• What is expected: Could you copy exactly the lines below from the one with "[Share this page on X] (254, 664)" to the one with "Previous (14, 849)", inclusive, leaving out any pictures?

-- Opening Marker --

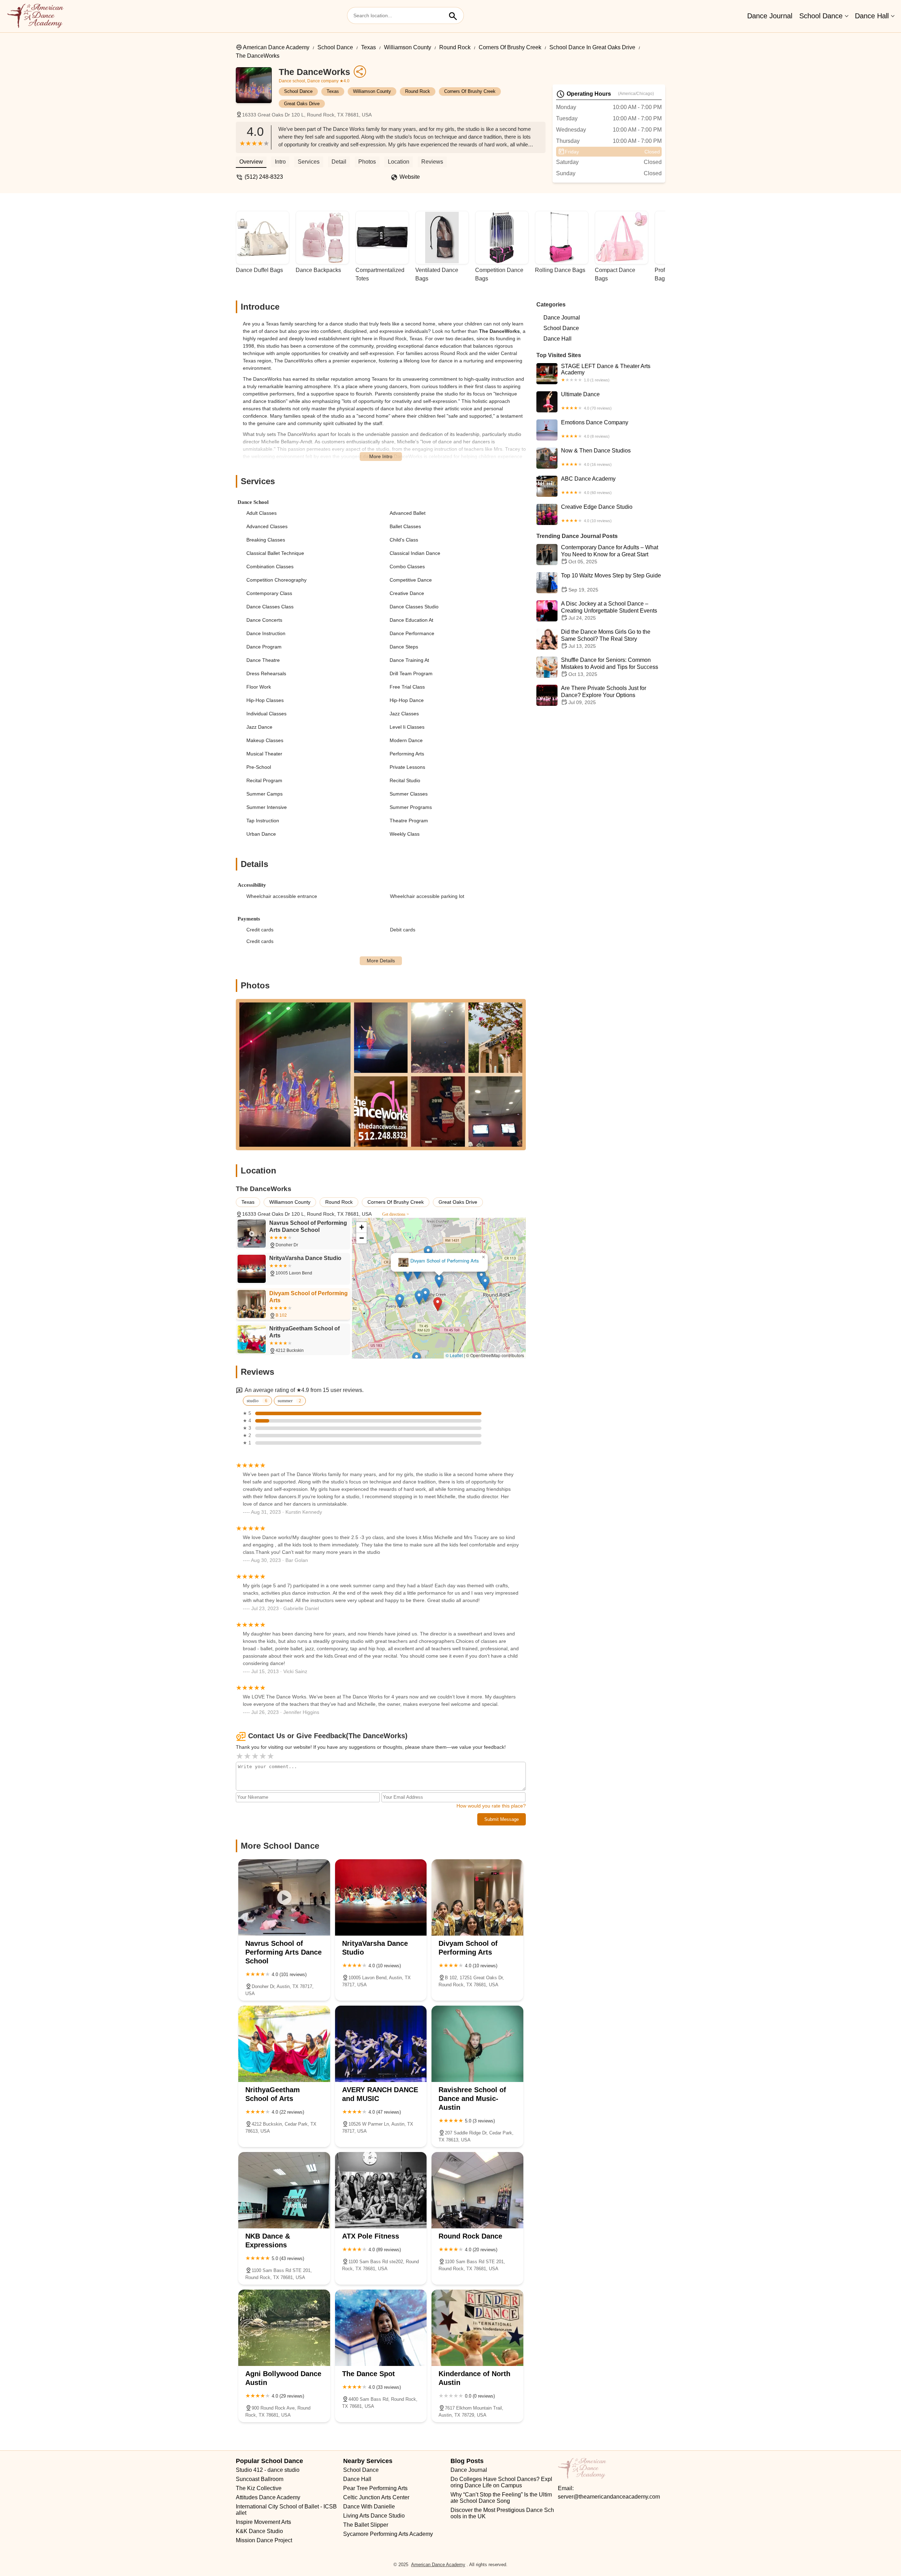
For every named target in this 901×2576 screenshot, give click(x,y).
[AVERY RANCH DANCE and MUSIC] (381, 2044)
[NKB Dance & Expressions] (284, 2190)
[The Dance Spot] (381, 2328)
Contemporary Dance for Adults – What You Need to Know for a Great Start (609, 554)
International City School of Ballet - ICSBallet (286, 2510)
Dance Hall (872, 16)
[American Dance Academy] (35, 16)
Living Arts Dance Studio (374, 2516)
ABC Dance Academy (588, 485)
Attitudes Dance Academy (268, 2497)
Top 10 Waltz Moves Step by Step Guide (611, 582)
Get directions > (395, 1214)
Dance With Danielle (369, 2506)
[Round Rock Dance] (477, 2190)
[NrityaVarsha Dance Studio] (381, 1897)
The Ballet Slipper (365, 2525)
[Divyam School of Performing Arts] (477, 1897)
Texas (368, 47)
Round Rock (455, 47)
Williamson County (407, 47)
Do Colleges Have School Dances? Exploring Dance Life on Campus (501, 2482)
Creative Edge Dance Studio (596, 513)
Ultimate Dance (586, 400)
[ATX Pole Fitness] (381, 2190)
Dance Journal (769, 16)
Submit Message (501, 1819)
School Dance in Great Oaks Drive (592, 47)
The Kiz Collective (259, 2488)
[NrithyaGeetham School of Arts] (284, 2044)
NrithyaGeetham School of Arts (439, 1261)
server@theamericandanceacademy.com (609, 2497)
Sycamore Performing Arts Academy (388, 2534)
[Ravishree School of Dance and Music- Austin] (477, 2044)
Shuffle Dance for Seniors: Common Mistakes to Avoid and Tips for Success (609, 667)
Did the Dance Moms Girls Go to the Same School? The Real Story (605, 639)
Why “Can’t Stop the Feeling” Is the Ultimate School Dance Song (501, 2498)
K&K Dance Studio (259, 2531)
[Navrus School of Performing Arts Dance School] (284, 1897)
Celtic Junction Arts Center (376, 2497)
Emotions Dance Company (594, 428)
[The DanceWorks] (257, 88)
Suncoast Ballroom (259, 2479)
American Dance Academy (276, 47)
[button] (459, 1313)
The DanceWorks (257, 56)
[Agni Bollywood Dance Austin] (284, 2328)
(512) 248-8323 (264, 177)
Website (409, 177)
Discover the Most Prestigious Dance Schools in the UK (502, 2513)
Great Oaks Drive (302, 103)
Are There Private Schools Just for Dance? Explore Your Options (603, 695)
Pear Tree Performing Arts (375, 2488)
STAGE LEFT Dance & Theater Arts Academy (605, 372)
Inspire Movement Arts (263, 2522)
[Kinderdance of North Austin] (477, 2328)
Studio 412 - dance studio (268, 2470)
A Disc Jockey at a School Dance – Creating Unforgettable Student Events (609, 611)
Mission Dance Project (264, 2540)
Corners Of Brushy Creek (510, 47)
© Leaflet (454, 1355)
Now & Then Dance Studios (596, 457)
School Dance (821, 16)
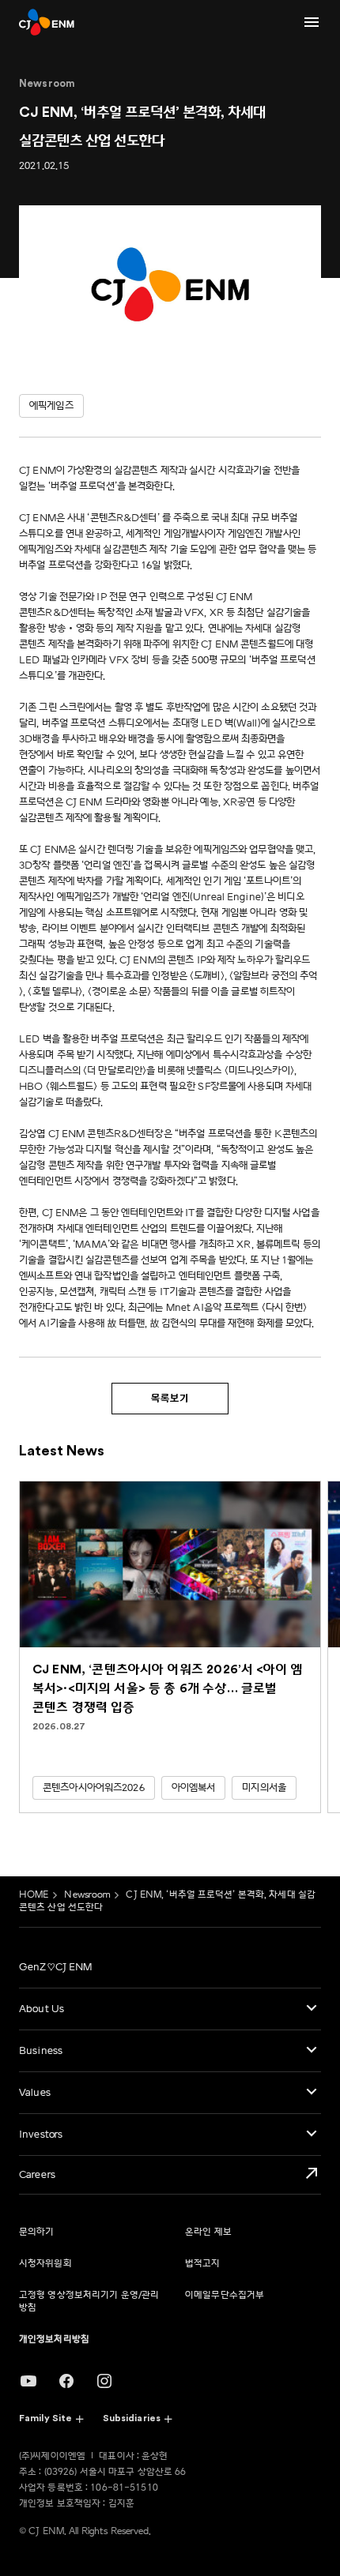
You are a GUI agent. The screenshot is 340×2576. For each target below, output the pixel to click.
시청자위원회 (45, 2264)
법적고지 (202, 2264)
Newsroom (87, 1895)
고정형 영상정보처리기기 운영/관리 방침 (89, 2301)
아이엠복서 (194, 1788)
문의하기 (36, 2232)
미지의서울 (264, 1788)
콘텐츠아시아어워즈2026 (94, 1788)
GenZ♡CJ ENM (55, 1967)
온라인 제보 (208, 2232)
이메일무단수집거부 (224, 2295)
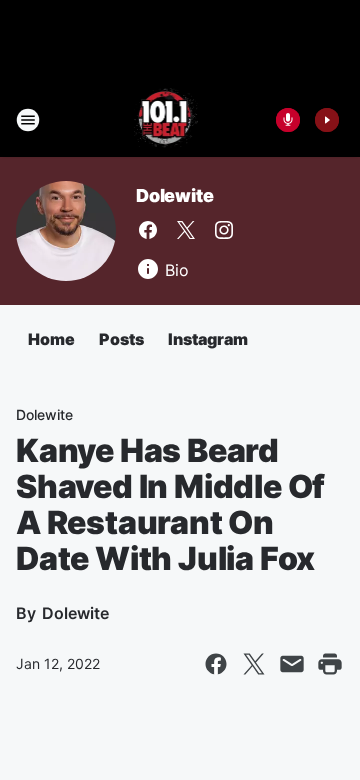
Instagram (208, 339)
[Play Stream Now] (327, 120)
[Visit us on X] (186, 230)
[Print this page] (330, 664)
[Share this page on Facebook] (216, 664)
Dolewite (174, 195)
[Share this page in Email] (292, 664)
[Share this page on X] (254, 664)
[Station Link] (166, 120)
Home (51, 339)
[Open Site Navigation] (28, 120)
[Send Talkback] (288, 120)
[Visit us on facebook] (148, 230)
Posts (121, 339)
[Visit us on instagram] (224, 230)
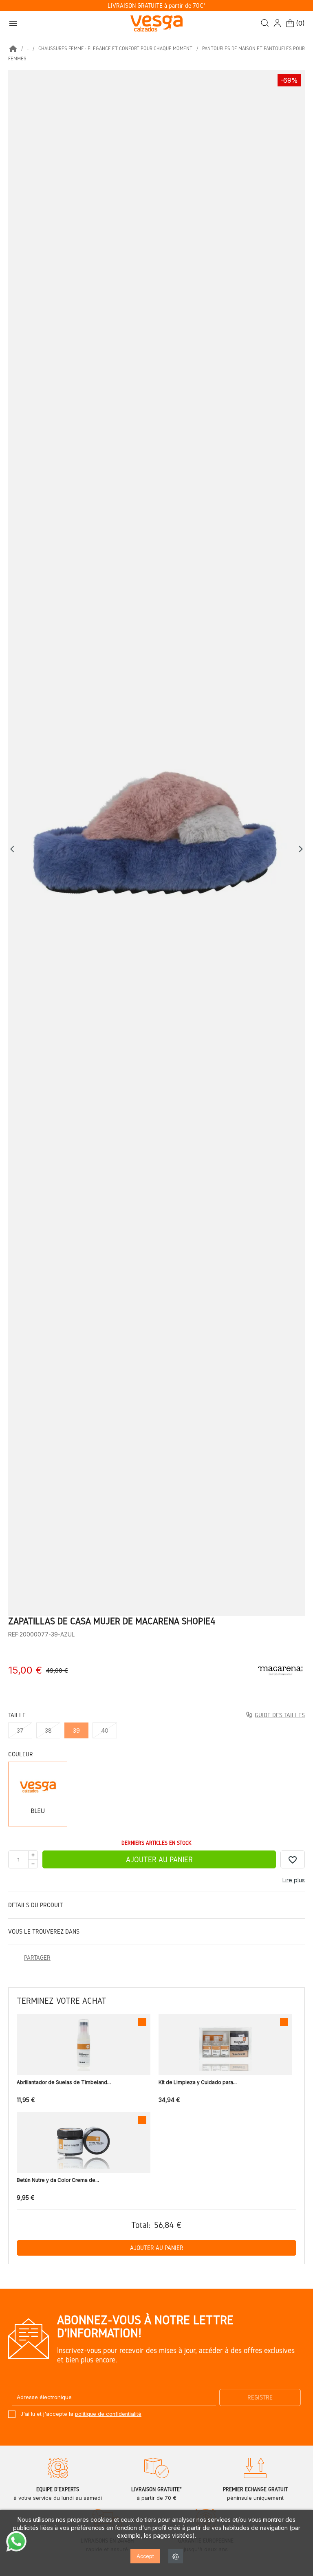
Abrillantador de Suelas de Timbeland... (64, 2082)
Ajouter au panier (159, 1859)
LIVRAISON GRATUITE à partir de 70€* (157, 5)
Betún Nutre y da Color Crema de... (58, 2180)
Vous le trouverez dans (43, 1931)
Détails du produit (35, 1904)
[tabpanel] (156, 843)
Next (301, 849)
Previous (14, 849)
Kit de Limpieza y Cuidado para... (198, 2082)
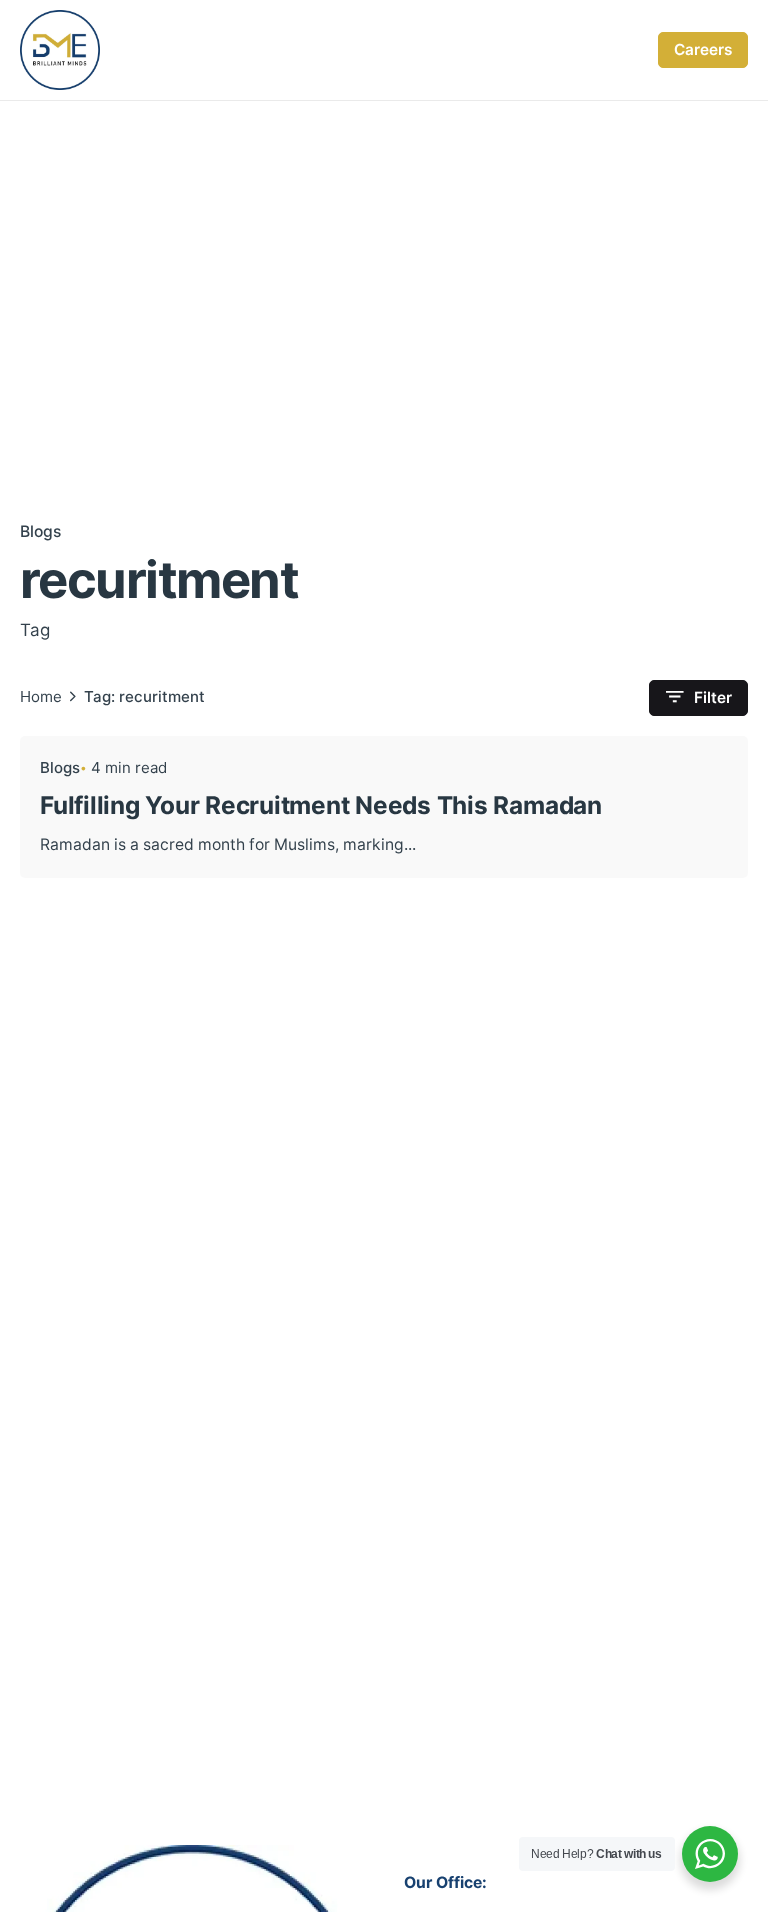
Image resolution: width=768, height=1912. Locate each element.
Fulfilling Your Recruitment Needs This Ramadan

-- Closing Marker --

• Your response:
[Share this page on X] (254, 664)
[Station Link] (166, 120)
Home (51, 339)
[Open Site Navigation] (28, 120)
[Send Talkback] (288, 120)
[Visit us on facebook] (148, 230)
Posts (121, 339)
[Visit us on instagram] (224, 230)
Abrillantador de Suelas de Timbeland... (64, 2082)
Ajouter au panier (159, 1859)
LIVRAISON GRATUITE à partir de 70€* (157, 5)
Betún Nutre y da Color Crema de... (58, 2180)
Vous le trouverez dans (43, 1931)
Détails du produit (35, 1904)
[tabpanel] (156, 843)
Next (301, 849)
Previous (14, 849)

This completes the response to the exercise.